**Short exercise A**
In the transcript about metrics and latency, how long are the responses the speaker says 5 % of people are getting?
**Short exercise B**
Continue the transcript about metrics and latency, starting after its last sentence.

**Excerpt provided**
--- START ---

Then when I do a query over the last three minutes, say, how many new signups did I have in the last 30 minutes? It's going to go back and look at the last 30 minutes and then give me the sum of that. And I'll do that post-processing. Maybe I can see that, and you'll see this in a dashboard, we'll look at the number of subscriptions that we got on YouTube. And so I can slice and dice this by the number per day, the number in the month, ⁓ are we trending up or down? ⁓
Carter Morgan (39:38)
Right, right.
Nathan Toups (39:43)
If I ask it just the total number of subscriptions, that's maybe a metric that it keeps. But because you don't want to have to go back and sample every piece of data since the beginning of time to get that, versus if I want to know the number of subscriptions I got in the last 30 days, the easiest thing to do is just to go and ask for every new subscription metric event and then just sum that up, right? Or I could ask it, give me the average sign-up
Carter Morgan (39:54)
Right, right.
Right.
Nathan Toups (40:09)
per day for the last 30 days. And so then it would just tell me, know, ⁓ the average amount, maybe that's the people who signed up versus minus the people who, you know, unsubscribed or whatever. ⁓ Yeah, metrics are important for a lot of, I mean, you know, in the traditional sense, you'd probably think of it like CPU, right? CPU is an excellent example where you're getting like a percentage, it's gonna tell you like 0.8, right? Or 0.1. And that's the actual sample in that moment.
Carter Morgan (40:29)
Right.
Nathan Toups (40:38)
that data point is meaningful, right? 80 % of my CPU is being used at this moment, 100%, 120 % or whatever, I'm actually backed up. These are the kinds of things that is meaningful in that case. But that might also give you a good example of like, if I look at a moment, I see that it's at 100 % CPU utilization. But if I actually look at the last 15 minutes and I see it was a spike versus that it was sustained,
a lot of times you're gonna end up doing, and this is where like, we start getting into the world, if you get into matrix, you start, the more you know about statistics, the better your job will be, because like, there are a lot of statistics, like P95 plus P50, or versus P50 versus these other things will tell you aspects of your data ⁓ that are important, right? Like, are a lot of people experiencing long latency, or is it really that...
Carter Morgan (41:19)
Right.
Nathan Toups (41:34)
95 % of people are not experiencing long latency, but 5 % are experiencing horrible latency, right? Like, and maybe I really just, I care about that 5 % that, you know, most people are getting sub 200 millisecond responses, but 5 % are getting six second responses, right? If I look at the average, it looks like everyone's getting second and a half responses. And you're like, well, that's not a meaningful number. Most people are actually experiencing great service.

--- END ---

**Recorded data**
--- START ---

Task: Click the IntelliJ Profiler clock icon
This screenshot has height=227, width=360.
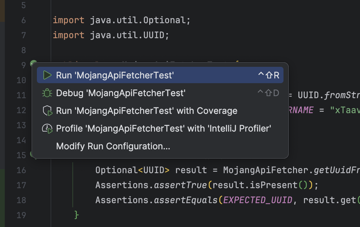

--- END ---

**Written response A**
Six-second responses.

**Written response B**
Carter Morgan (41:40)
Right, right.
Nathan Toups (42:00)
but something's happening where 5 % of people are getting six second response times, right? Like that's bad. And so you, again, we can trick ourselves with the numbers if we're not careful. And I think ⁓ it's a whole rabbit hole. Like you could, we could probably find a book and do some deep studies on like just statistical analysis of your metrics.
Carter Morgan (42:21)
Yeah. Well, and that's what's so interesting is that, ⁓ like with counters, for example, the F like, like Prometheus, right? Prometheus expects your counter to be monotonically increasing for it to always go up. Now, granted, when you like kill a host and stand up a new host, ⁓ open telemetry isn't going to keep track of what the metric count was on the previous host. It's going to set it to zero. And so.
But Prometheus expects that. so like, if you look at like your, the graph of your metric, like you'll see it going up and up and up, and then you'll do a deployment and then it goes down. You're like, what the freak is that about? Prometheus understands that and knows how to handle it. And I don't know what magic it does in the backend, but it does that. I found out though, cloud watch metrics does not understand that. Right. And so I had to set up and we're going to talk a bit about processors. and, and when we talk more about the agent, the collector,
Nathan Toups (43:10)
interesting.
Carter Morgan (43:18)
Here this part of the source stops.